"Those double turrets make her as tall as a house," said Ned. "There's nothing else like her! See the long noses of those big guns!"
"That's what I came for," replied Uncle Jack. "I wanted to see her, and now I have seen her I am more opposed to war than ever. I'm going to join the Peace Society."
"I'd rather join the navy," said Ned. "But if a shell from one of those guns should burst inside of another ship it would blow her sky-high."
"No!" responded his uncle, with firmness. "She would not go up to the sky, she would go down to the bottom of the deep sea."
"She could do it, anyhow," said Ned, not explaining which of the two ships he referred to.
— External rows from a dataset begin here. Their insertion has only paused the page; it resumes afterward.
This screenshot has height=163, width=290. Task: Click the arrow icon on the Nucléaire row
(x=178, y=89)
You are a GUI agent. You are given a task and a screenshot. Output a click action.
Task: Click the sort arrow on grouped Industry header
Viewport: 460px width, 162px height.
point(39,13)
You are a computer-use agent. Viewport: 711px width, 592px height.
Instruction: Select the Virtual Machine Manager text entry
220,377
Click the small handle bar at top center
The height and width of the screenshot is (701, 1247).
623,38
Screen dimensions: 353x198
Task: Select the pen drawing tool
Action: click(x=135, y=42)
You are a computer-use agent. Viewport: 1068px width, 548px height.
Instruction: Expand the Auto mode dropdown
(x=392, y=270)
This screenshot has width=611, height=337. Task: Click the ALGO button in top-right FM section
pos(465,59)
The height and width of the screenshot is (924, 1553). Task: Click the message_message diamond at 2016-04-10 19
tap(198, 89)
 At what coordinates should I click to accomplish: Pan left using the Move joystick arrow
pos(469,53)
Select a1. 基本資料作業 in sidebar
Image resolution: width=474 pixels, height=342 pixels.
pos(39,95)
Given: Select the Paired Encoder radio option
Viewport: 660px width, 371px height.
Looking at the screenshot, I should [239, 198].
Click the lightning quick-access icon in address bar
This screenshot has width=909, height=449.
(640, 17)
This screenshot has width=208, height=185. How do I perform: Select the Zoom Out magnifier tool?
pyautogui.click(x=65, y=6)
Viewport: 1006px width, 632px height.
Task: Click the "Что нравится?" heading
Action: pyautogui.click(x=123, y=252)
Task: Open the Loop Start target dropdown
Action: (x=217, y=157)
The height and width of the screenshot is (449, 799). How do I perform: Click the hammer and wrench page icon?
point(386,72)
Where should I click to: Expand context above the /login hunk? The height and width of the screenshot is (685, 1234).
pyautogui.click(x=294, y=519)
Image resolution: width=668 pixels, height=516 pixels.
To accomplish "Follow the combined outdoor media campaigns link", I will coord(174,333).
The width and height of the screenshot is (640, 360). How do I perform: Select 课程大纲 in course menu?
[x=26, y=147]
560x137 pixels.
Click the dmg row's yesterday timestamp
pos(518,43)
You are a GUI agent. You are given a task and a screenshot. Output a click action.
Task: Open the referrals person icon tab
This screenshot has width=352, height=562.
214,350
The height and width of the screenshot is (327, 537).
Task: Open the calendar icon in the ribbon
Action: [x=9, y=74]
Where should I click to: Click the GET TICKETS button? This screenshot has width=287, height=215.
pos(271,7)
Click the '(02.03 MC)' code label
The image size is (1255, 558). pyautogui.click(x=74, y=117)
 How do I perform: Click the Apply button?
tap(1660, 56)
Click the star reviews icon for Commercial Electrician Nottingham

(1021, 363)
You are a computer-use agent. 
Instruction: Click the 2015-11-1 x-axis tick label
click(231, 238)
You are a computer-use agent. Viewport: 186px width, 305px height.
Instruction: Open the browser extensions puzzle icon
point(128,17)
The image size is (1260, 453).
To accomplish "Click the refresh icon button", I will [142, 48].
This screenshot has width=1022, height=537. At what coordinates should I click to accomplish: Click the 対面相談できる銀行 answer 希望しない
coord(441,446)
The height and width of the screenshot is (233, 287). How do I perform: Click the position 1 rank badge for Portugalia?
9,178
It was evident that Uncle Jack was too deeply interested in the Kentucky to care for general conversation. For fear, however, that he might not have read the papers, his somewhat excited nephew told him that the steel-clad wonder of the sea had at least twelve thousand horses in her steam engines. He also said that she was of twelve thousand tons burden, but did not say whether that was the load she could carry or whether it might be supposed to be her fighting weight.
"I wish I were captain of her," he declared, at last. "I'd like to conquer England."
"I felt just so once," responded Uncle Jack. "There is more in England that is worth capturing than there is anywhere else. You would need more than one ship, though. I tried the experiment, but the English beat me."
"Oh!" exclaimed Ned. "I know how you tried it. You went alone, though, and without any Kentucky."
"No," said his uncle, "I didn't go alone. Your aunt went with me. So did thousands of other brave Americans. They try it every year, and they always come home beaten."